Rivky Berman, a young Chabad-Lubavitch emissary who inspired many throughout her lifelong struggle with illness, died May 29 in Durham, N.C. She was 29.
Born in Stamford, Berman was the daughter of Rabbi Yisrael and Vivi Deren, regional director for the Fairfield County Chabads.
She was one of several siblings who were born with Bloom syndrome, a genetic disease prevalent among ashkenazic Jews that affects growth and makes those who suffer from it prone to many illnesses.
Despite her physical challenges, Berman, according to a report posted on Chabad.org, remained outgoing and upbeat, sharing her positive outlook on life through blog posts, personal counseling and any other means available to her.
“Rivky was always thinking of other people,” Devora Lustig, who first met Berman at Camp Simchah, a camp for children and teens with cancer and other blood disorders, told Chabad.org. “She was a doer, and nothing could get her down. For example, she and another girl had planned to hold a farbrengen one Friday night. Then that girl suddenly passed away, and we were all heartbroken. The next week, Rivky arranged an even bigger and grander farbrengen in that girl’s memory and invited everyone.”
“Even though she had so many strikes against her, no one thought of her as anything other than normal since she saw herself as just a regular person,” Lustig added.
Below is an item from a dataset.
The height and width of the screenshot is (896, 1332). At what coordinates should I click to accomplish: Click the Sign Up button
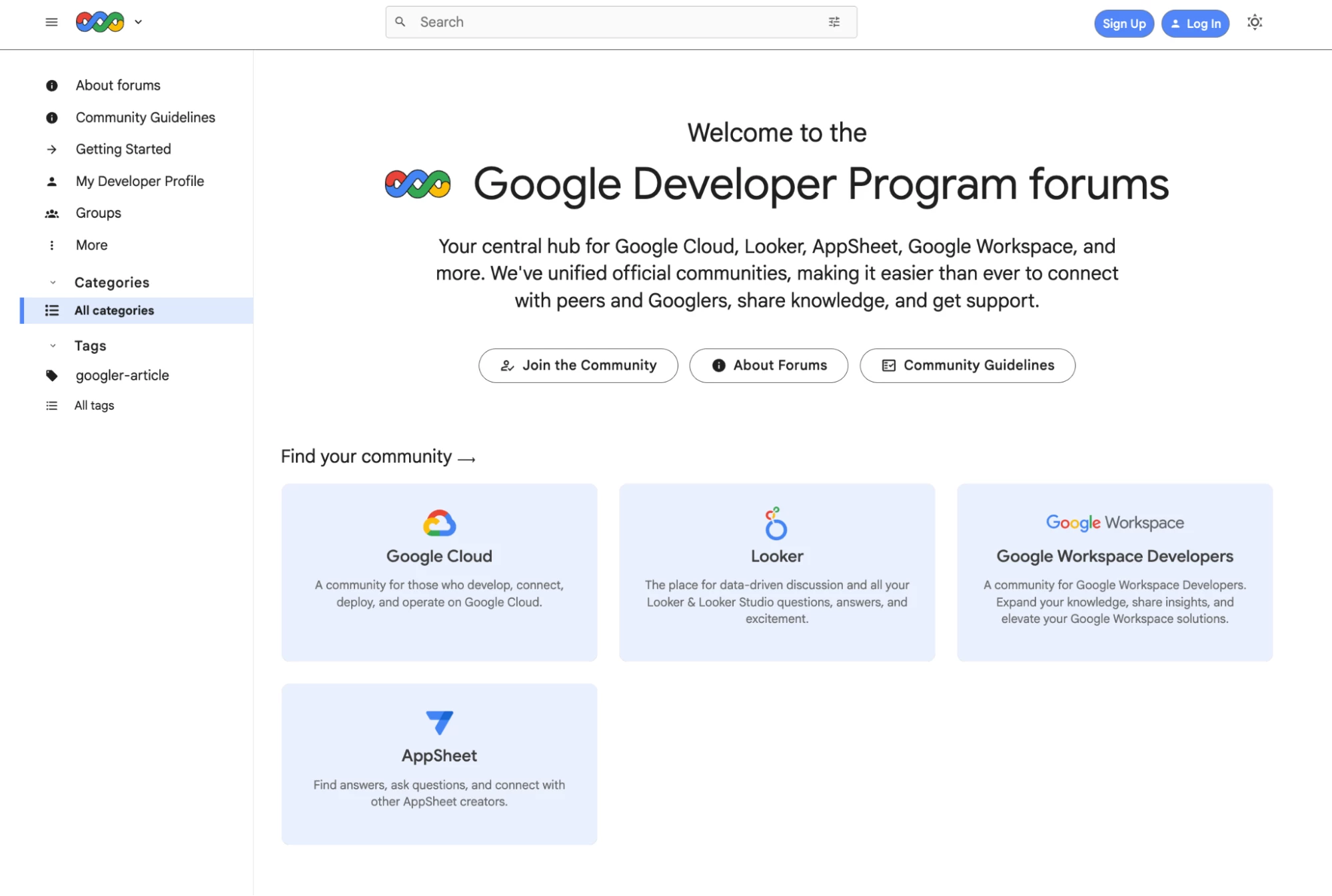click(x=1123, y=23)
In a video posted to her blog, Berman reflected on her outlook in the face of so many life-threatening medical hurdles. “I dealt with it, I am here, and I have an incredible life,” she said. “I don’t see those things as issues. I see them as challenges. Those are challenges that God gave me — and anyone else that has that challenge — because He truly believes that I can take that challenge and I will fulfill that challenge … I was given something that only I was given because G‑d thought that I can handle it.”
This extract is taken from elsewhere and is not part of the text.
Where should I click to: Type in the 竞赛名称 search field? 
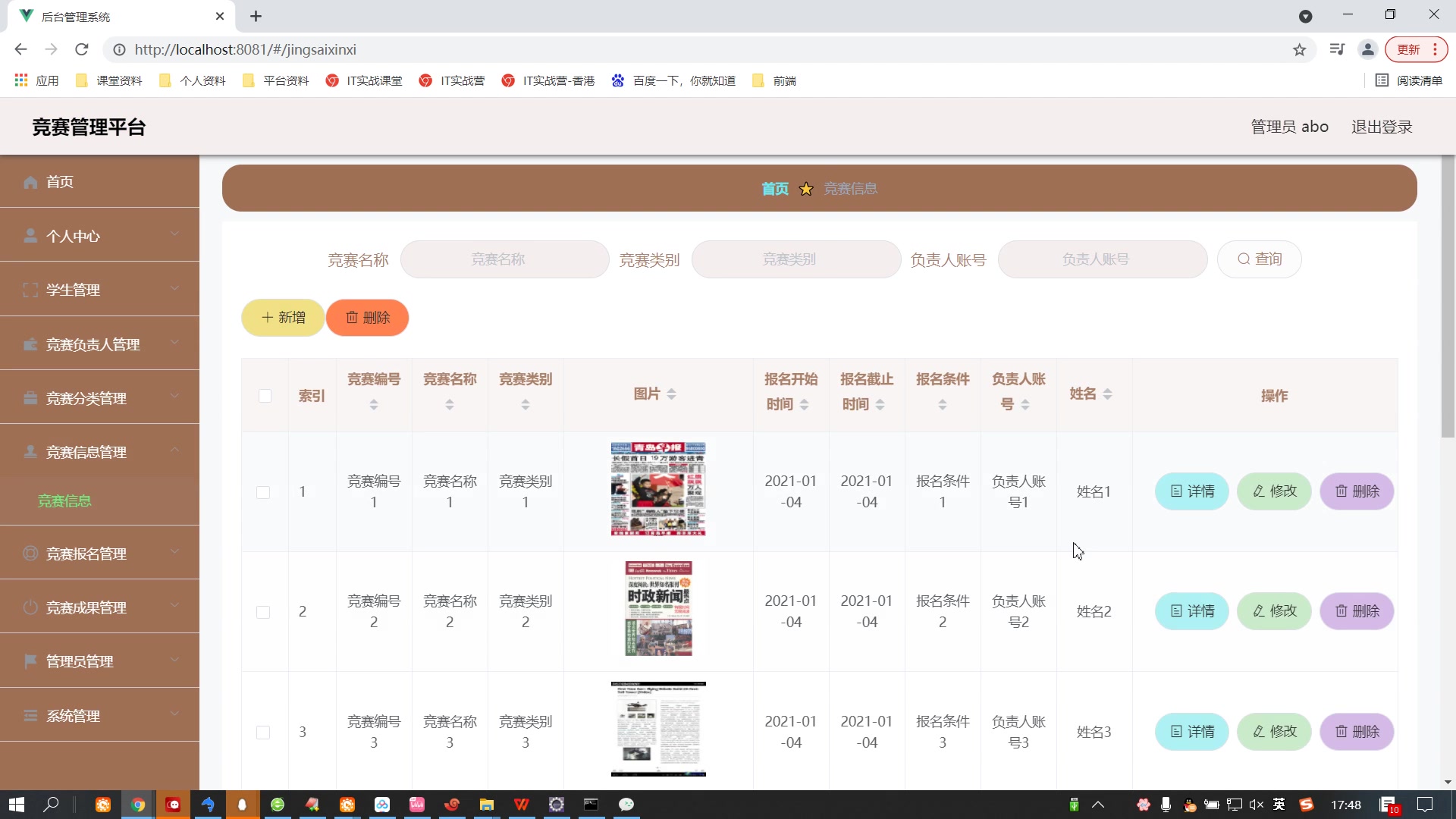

Following a successful lung transplant, Berman married Rabbi Shmuli Berman in the summer of 2012. According to Chabad.org, the couple focused on establishing themselves as Chabad-Lubavitch emissaries, in the tradition of her family who have served as emissaries since Berman’s great-grandparents, Rabbi Sholom and Chaya Posner, moved to Pittsburgh in the mid-1940s to head the city’s Chabad educational system.
The Bermans moved to North Carolina, where Rivky had once been hospitalized waiting for her lung transplant. There, they helped with undergraduate programming at Chabad of Duke and were instrumental in the founding of Chabad at North Carolina State University.
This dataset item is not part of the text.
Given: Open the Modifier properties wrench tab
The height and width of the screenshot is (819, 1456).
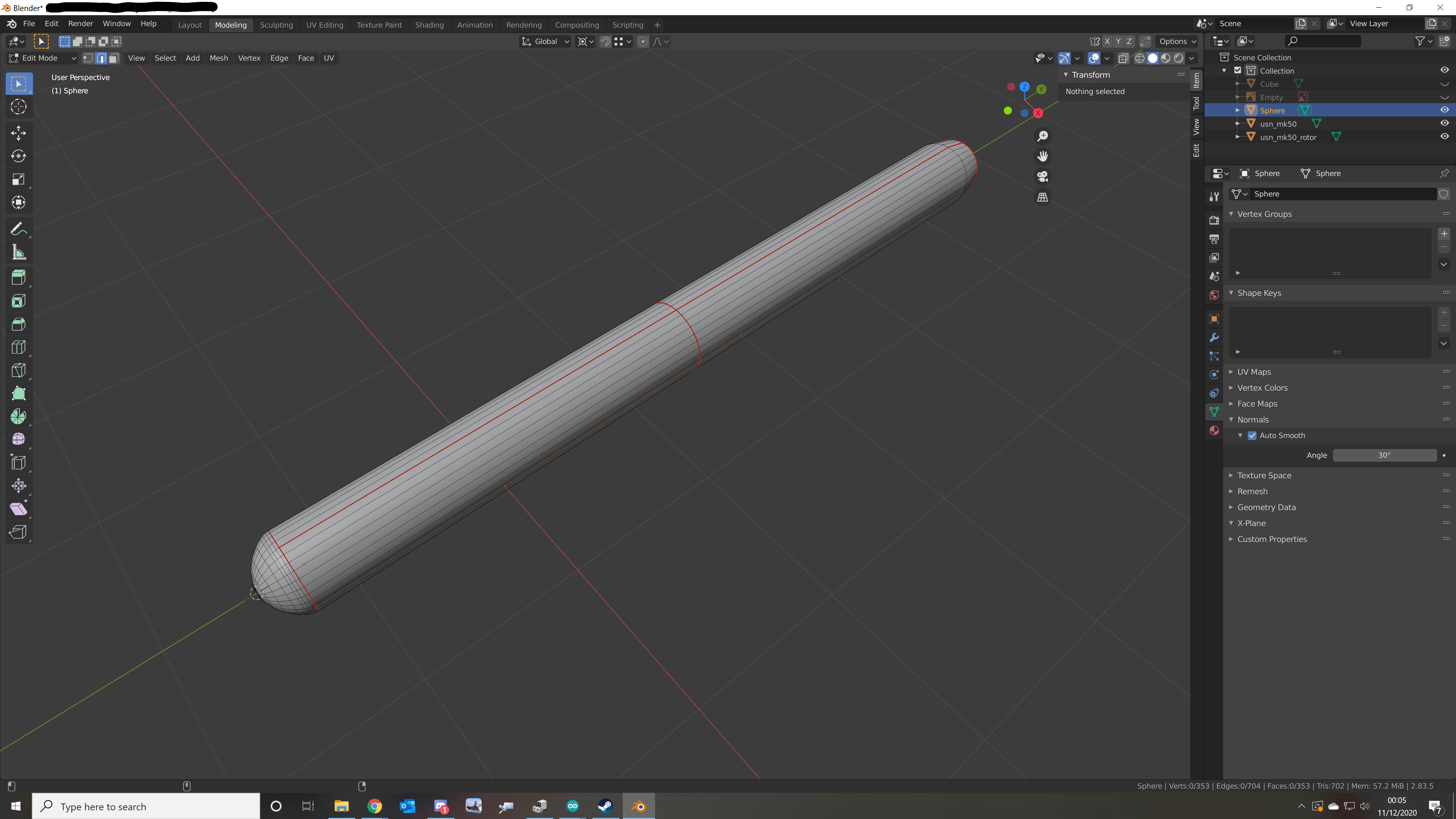Looking at the screenshot, I should pyautogui.click(x=1214, y=338).

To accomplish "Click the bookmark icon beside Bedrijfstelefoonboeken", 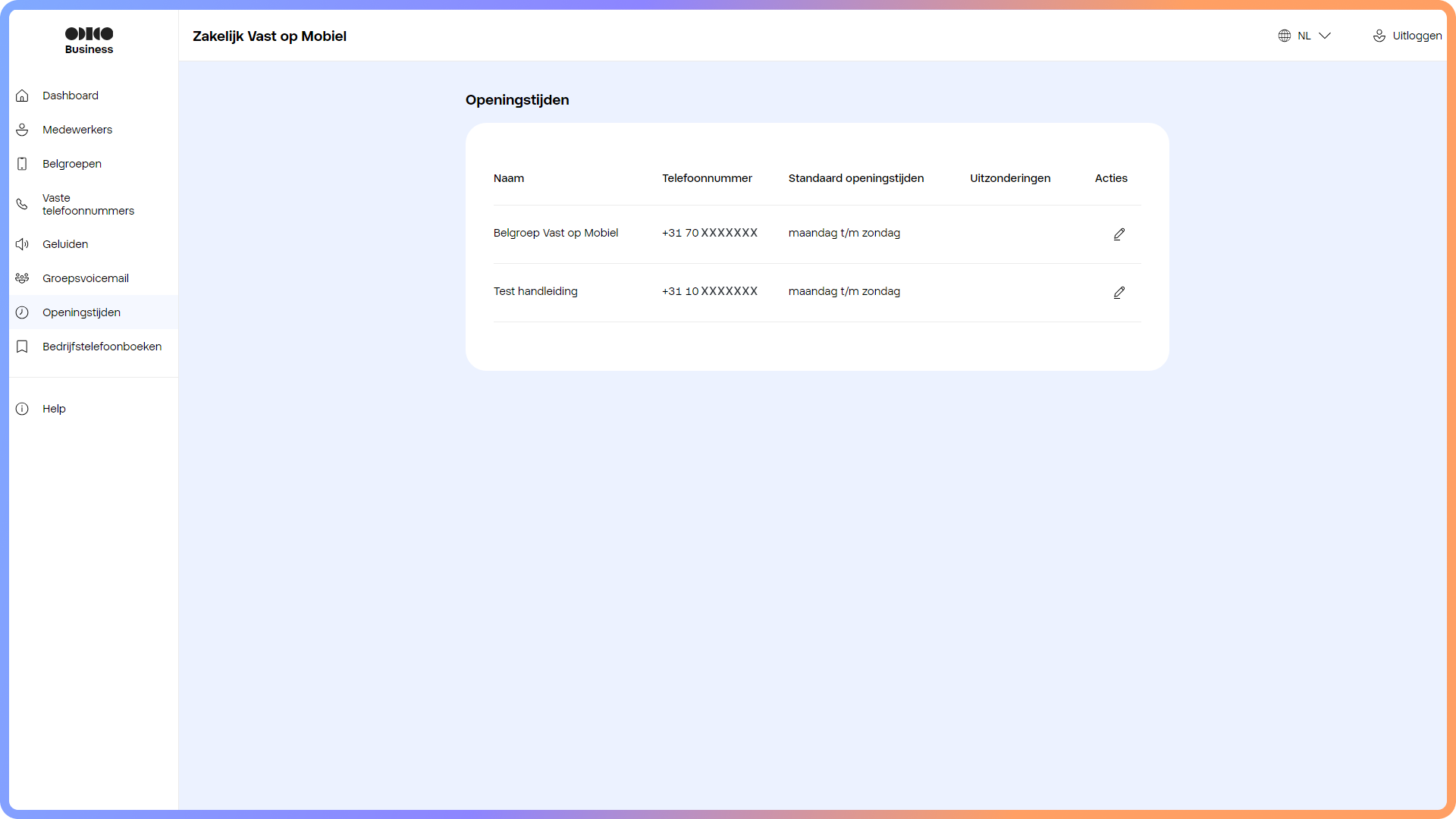I will pos(22,347).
In 2015, she was diagnosed with lymphoma and admitted to the hospital. Even then, Berman continued to reach out, orchestrating an entire Purim celebration from the confines of her bed. In a speech, she once joked that “you know you are in the ER way too often when you walk in and the nurses all scream, ‘Hey Deren! What’s up?’ ”Starting your day with the attitude that it will be a good day can actually make that a reality,” Berman said, according to Chabad.org. “On a deeper level, we are taught that having this kind of bitachon — trust and confidence in Hashem — can actually help create the space for the good to happen. And that even in situations where it is difficult for human beings with our limitations to see good, that we can still find even small sparks of sunshine because we are confident that even if not right now, ultimately, Hashem will show us the good so we can see it with our own eyes. Maybe another way of saying this is that ‘everything ends up okay in the end, and if it’s not okay, it’s not the end.’”
Despite her illness, Berman remained active, recently joining the Ruderman Chabad Inclusion Initiative advisory committee with the hope of advancing inclusion for people with disabilities, and emphasizing the equality and value of everyone in the community.
In writing to friends and congregants about his sister’s passing, Rabbi Asher Deren noted that “in a lifetime that some would describe as pain and illness, Rivky fought back to live a life of joy, celebration, adventure, ambition, fashion, and more than anything, purpose.”
In addition to her parents and husband, Rivky Berman is survived by her siblings Rabbi Yossi Deren (of Chabad of Greenwich), Rabbi Asher Deren, Rabbi Chezky Deren and Chanie Backman. She was predeceased by her siblings Shlomo Aharon Deren, Blumi Deren and Rabbi Mendel Deren.
This article is excerpted in part from a report that appeared on Chabad.org.